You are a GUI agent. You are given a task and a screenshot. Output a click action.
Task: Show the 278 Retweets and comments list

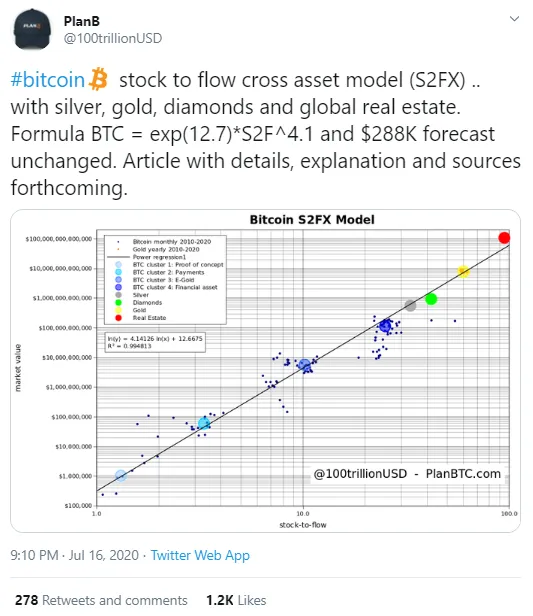[x=101, y=600]
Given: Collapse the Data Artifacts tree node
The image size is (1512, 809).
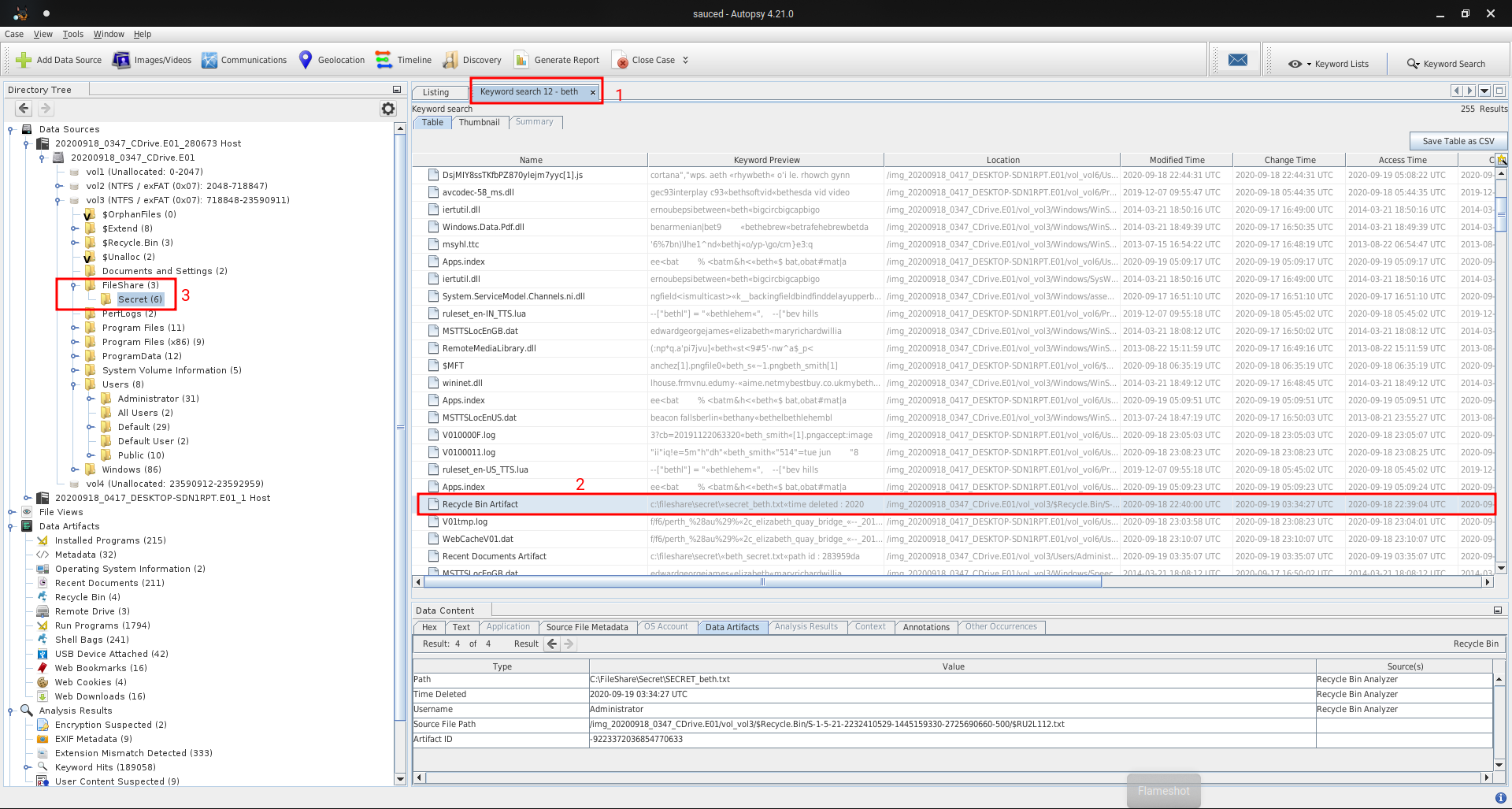Looking at the screenshot, I should 11,526.
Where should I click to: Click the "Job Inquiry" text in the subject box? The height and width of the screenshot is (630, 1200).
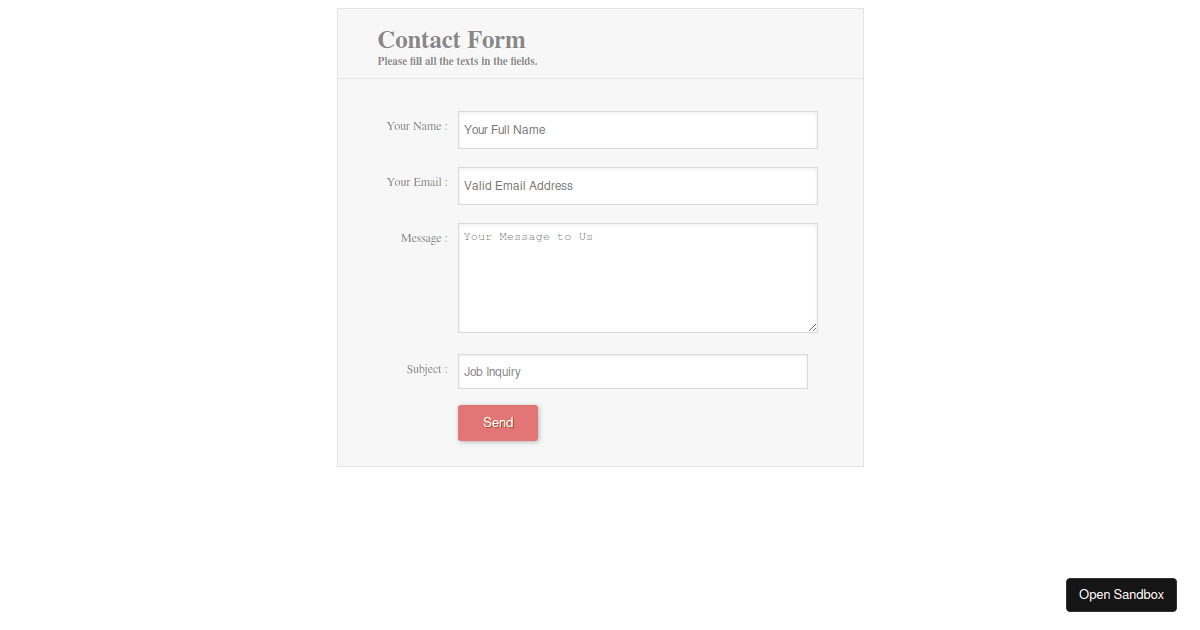[492, 372]
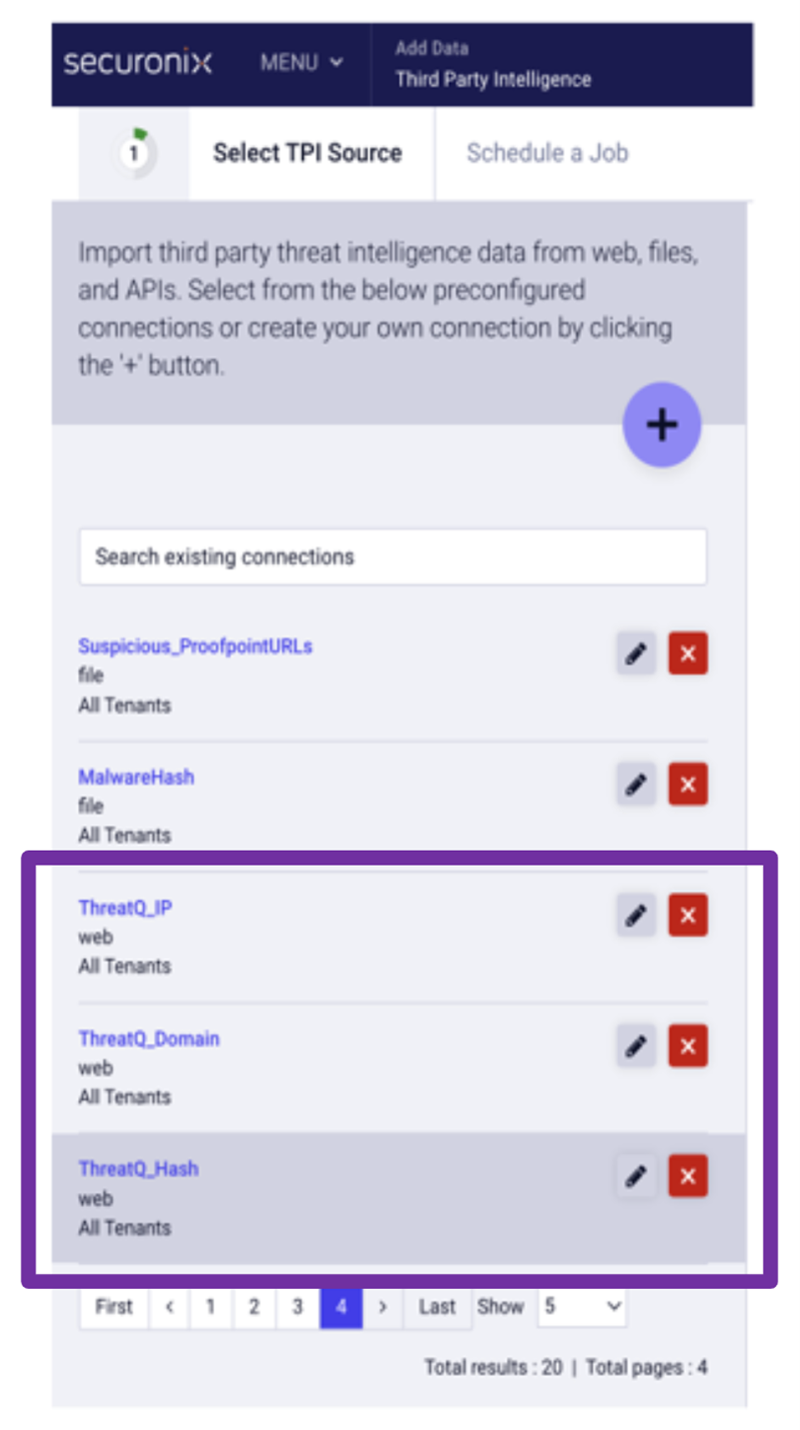Screen dimensions: 800x1430
Task: Open the Show results-per-page dropdown
Action: pos(582,1307)
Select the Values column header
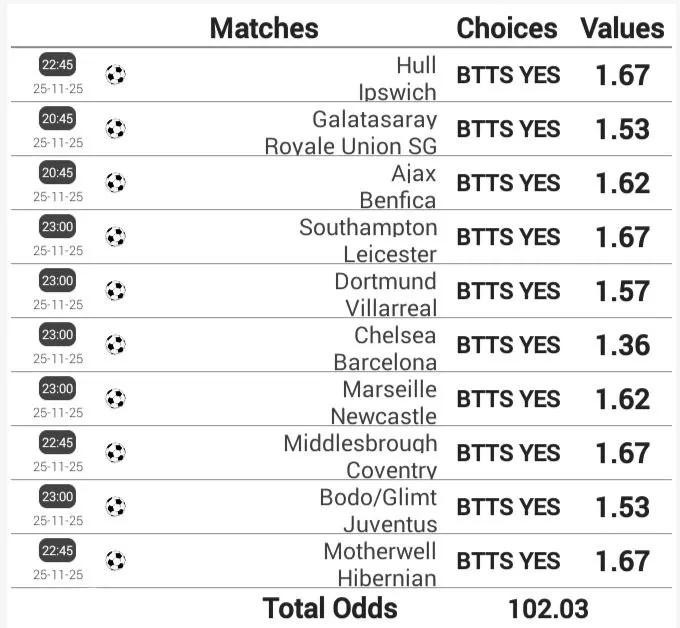The image size is (680, 628). [x=622, y=28]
——
WHAT THE TASK ASKS
Each record above should be repeated exactly, please, without pictures.

EXERCISE RESULT
You are a GUI agent. You are given a task and a screenshot. Output a click action.
Task: Show the 278 Retweets and comments list

[x=101, y=600]
Given: Collapse the Data Artifacts tree node
The image size is (1512, 809).
Looking at the screenshot, I should 11,526.
Where should I click to: Click the "Job Inquiry" text in the subject box? The height and width of the screenshot is (630, 1200).
[492, 372]
Screen dimensions: 800x1430
Task: Open the Show results-per-page dropdown
Action: pos(582,1307)
Select the Values column header
The image size is (680, 628). [x=622, y=28]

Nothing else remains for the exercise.